Even though the problem is with { precision: 0.000000001 }
too, the code above should still work for all precision values. That's why I provided the repl, try changing the precision there. Here are the results with { precision: 0.000000001 }
:
45543.57002466
54939.625723624
50.909680645
1796.946656181
43156.280539308
37206.544535025
77680.240670616
50875.845546187
61613.707753117
94161.122681139
Update:
I modified the generate method in the code above to take a precision:
function generate(precision) {
const generatedNumber = faker.datatype.number({ precision });
// This code from here goes into the faker.datatype.number implementation:
const decimals = getDecimals(precision);
return getDecimals(generatedNumber) <= decimals ? generatedNumber : toFixedTrunc(generatedNumber, decimals)
}
then, I added a simple test, generated 10000 numbers of the same precision and I did it for all precisions (upto 16 decimal places) and none of them fail:
// Here we test the precisions
let precision = 1;
let precisionArray = [];
let ctr = 0;
while(ctr !== 17) {
precisionArray.push(precision);
// this is equivalent of doing precision = precision/10 but with accurate results.
precision = parseFloat(`0.${'0'.repeat(ctr)}1`);
ctr += 1;
}
precisionArray.forEach(p => {
process.stdout.write(`Precision: ${p.toExponential()} \t`)
const fail = false;
let counter = 1
while(counter <= 10000) {
const num = generate(precision);
if (getDecimals(num) > getDecimals(precision)) {
console.log(`Test ${counter} failed for precision ${precision}, generated number: ${num}.`)
fail = true;
break;
}
counter++;
}
if(!fail) {
process.stdout.write(`PASS \n`)
} else {
process.stdout.write(`FAIL \n`)
}
});
Output:
Precision: 1e+0 PASS
Precision: 1e-1 PASS
Precision: 1e-2 PASS
Precision: 1e-3 PASS
Precision: 1e-4 PASS
Precision: 1e-5 PASS
Precision: 1e-6 PASS
Precision: 1e-7 PASS
Precision: 1e-8 PASS
Precision: 1e-9 PASS
Precision: 1e-10 PASS
Precision: 1e-11 PASS
Precision: 1e-12 PASS
Precision: 1e-13 PASS
Precision: 1e-14 PASS
Precision: 1e-15 PASS
Precision: 1e-16 PASS
I also updated the repl, so you can try this out yourself.

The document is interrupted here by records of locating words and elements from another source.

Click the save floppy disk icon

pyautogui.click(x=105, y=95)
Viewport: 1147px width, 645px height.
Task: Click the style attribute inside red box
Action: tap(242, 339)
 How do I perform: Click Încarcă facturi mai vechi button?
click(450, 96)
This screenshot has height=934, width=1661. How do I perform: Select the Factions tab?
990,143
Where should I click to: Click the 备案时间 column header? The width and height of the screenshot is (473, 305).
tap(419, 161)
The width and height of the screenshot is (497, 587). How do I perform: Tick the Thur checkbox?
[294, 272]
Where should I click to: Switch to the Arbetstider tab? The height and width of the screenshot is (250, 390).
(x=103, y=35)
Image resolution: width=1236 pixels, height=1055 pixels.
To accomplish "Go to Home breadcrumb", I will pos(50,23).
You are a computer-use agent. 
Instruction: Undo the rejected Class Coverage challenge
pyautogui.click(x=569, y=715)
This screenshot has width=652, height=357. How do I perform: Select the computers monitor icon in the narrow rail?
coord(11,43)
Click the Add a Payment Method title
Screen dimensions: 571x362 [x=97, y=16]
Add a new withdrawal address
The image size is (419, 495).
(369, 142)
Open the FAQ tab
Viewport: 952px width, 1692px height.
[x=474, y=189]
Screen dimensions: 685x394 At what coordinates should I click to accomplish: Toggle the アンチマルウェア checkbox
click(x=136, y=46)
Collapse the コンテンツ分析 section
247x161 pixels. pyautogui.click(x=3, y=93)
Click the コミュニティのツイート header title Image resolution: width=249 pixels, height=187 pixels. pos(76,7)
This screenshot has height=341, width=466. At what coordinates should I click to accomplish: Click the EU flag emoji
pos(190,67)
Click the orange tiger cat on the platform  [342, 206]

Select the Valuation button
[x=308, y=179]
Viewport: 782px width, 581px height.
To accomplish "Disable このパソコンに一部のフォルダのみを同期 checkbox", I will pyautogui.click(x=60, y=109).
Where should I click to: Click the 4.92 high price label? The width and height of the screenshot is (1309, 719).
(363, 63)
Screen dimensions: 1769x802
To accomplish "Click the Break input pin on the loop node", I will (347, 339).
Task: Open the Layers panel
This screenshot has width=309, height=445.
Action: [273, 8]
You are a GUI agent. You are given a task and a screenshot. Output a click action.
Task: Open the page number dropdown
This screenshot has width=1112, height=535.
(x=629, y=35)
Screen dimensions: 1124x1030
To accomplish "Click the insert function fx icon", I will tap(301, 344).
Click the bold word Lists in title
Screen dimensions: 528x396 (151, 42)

I think this method fixes the bug.
How many digits of precision should we support?
And how thoroughly do we support these (e.g. precision such as 0.0003
)
https://en.wikipedia.org/wiki/Double-precision_floating-point_format
IMO we should support a max precision of 15 digits, definitely 14 digits. Everything more precise I would highly suggest to use a different library that is more targeted to the use-case.
If we would limit ourselves to 12 digits, then a simple regex replace would do the job for us.
Any number would do for me as long as it works ;)
Heads up here, but I made this ticket a few weeks ago on the same matter. Are we expected to see this change in the next update?
Fixed by #2581 at least for precisions in the form of 10^-n
.
- #2581
This will be in the next release (v8.4).